The loop boundary 16 in your code is related to the size of the type that is stored in the vector and offers possibilities for inconsistencies between the two. You should not rely on that, instead calculate it from the type:

int numberOfBitsPerEntry = sizeof(vec[0]) * CHAR_BIT;

And use that as loop boundary.

Variable names

While N is borderline (as soon as there are more then one containers it becomes ambiguous) the other variable names are not:

i is about as generic as it can get for a loop counter variable. What it actually does is signify the index of the bit you are currently looking at, so how about: bitIndex
ii just tells me that i was already taken and you temporarily forgot what was the next letter in the alphabet. This index actually walks through the std::vector's elements, so you might call it elementIndex (which is still too generic but I don't know what exactly is stored in the vector)
counter has already some information but it still does not inform you what is counted, how about enabledBitsCounter or if you take the notion of arranging your elements above each other so that the bits with the same index form a column: columnBitsCounter (in that light elementIndex might be named rowIndex)
ind (probably short for index) is just another generic name. It signifies the index of the element that is the only one that has a one bit in this column. columnWinnerRowIndex might be a bit too verbose but the general idea should be clear
vec does not say much about the contents. By staying in the table metaphor we might choose rows as the new name

This is C++

You are using printf in C++ where there are better alternatives (at least typesafety wise). Also you haven't included cstdio or stdio.h where printf comes from.

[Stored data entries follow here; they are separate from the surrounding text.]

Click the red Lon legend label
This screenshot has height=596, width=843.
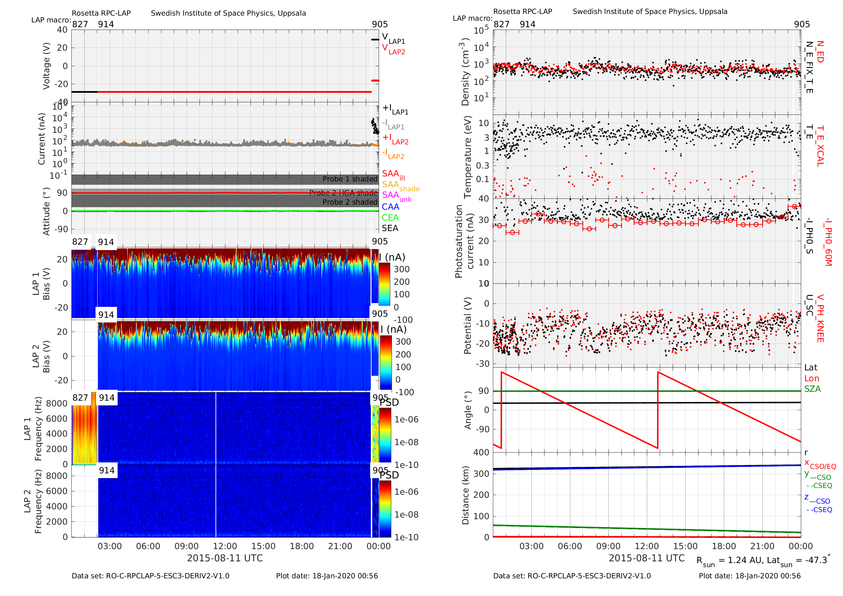point(811,378)
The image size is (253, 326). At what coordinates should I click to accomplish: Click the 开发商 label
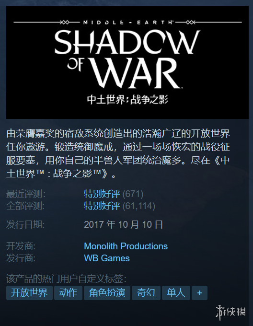pos(21,246)
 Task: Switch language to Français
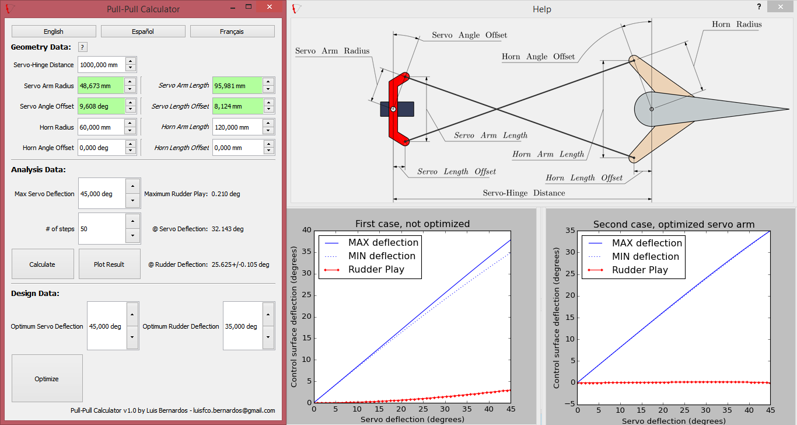(232, 32)
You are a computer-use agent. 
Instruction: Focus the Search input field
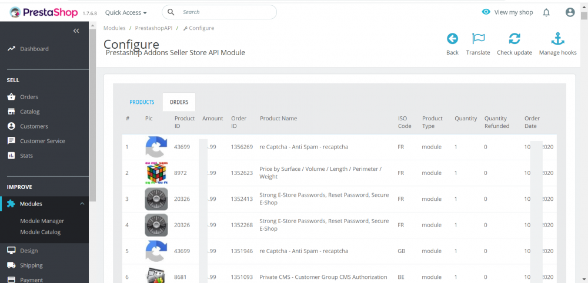223,12
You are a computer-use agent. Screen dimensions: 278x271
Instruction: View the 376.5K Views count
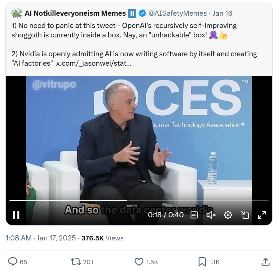click(102, 238)
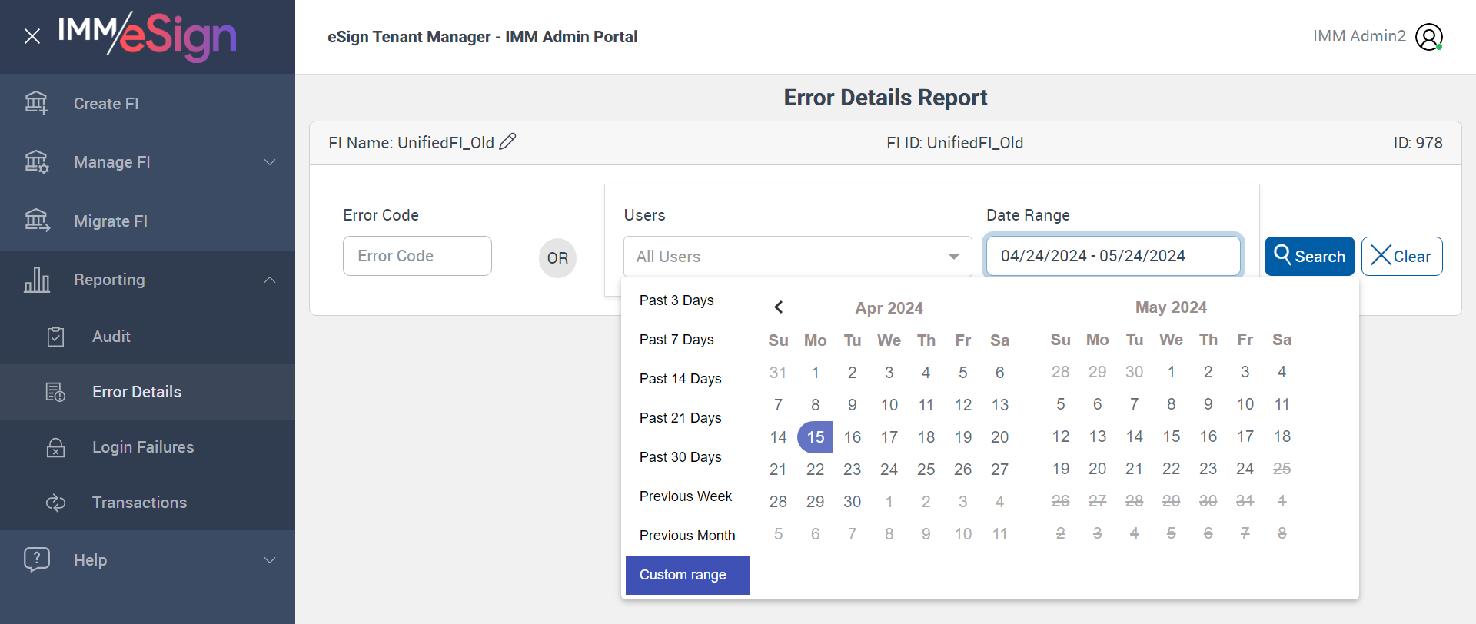Click the Audit clipboard icon
Image resolution: width=1476 pixels, height=624 pixels.
click(55, 337)
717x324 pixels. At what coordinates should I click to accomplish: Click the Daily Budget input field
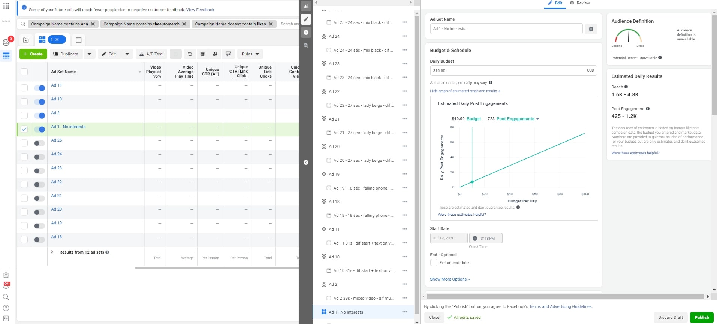pos(508,70)
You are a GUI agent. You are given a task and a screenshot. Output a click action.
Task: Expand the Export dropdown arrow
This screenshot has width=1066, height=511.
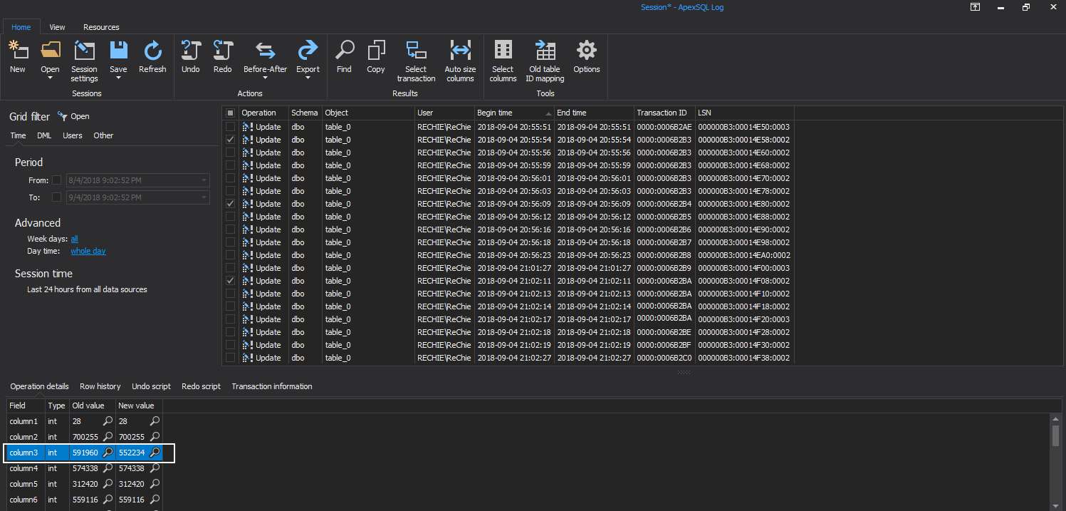(x=308, y=78)
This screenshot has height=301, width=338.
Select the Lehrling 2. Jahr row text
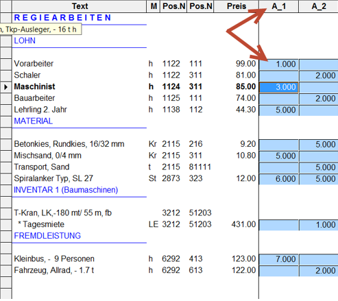pyautogui.click(x=40, y=110)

As it is C++ I would pledge for std::cout instead:

std::cout << bitIndex << " @ " << columnWinnerRowIndex << "\n";

Algorithm

Now to the algorithm itself. You need to walk through every column and look at each row so there is not much to change on the loops. (Besides the fact that auto might be overkill for int variables)

However, I find the loop break unnecessary (avoid changing the flow of loops from within the body) and the counter too heavyweight.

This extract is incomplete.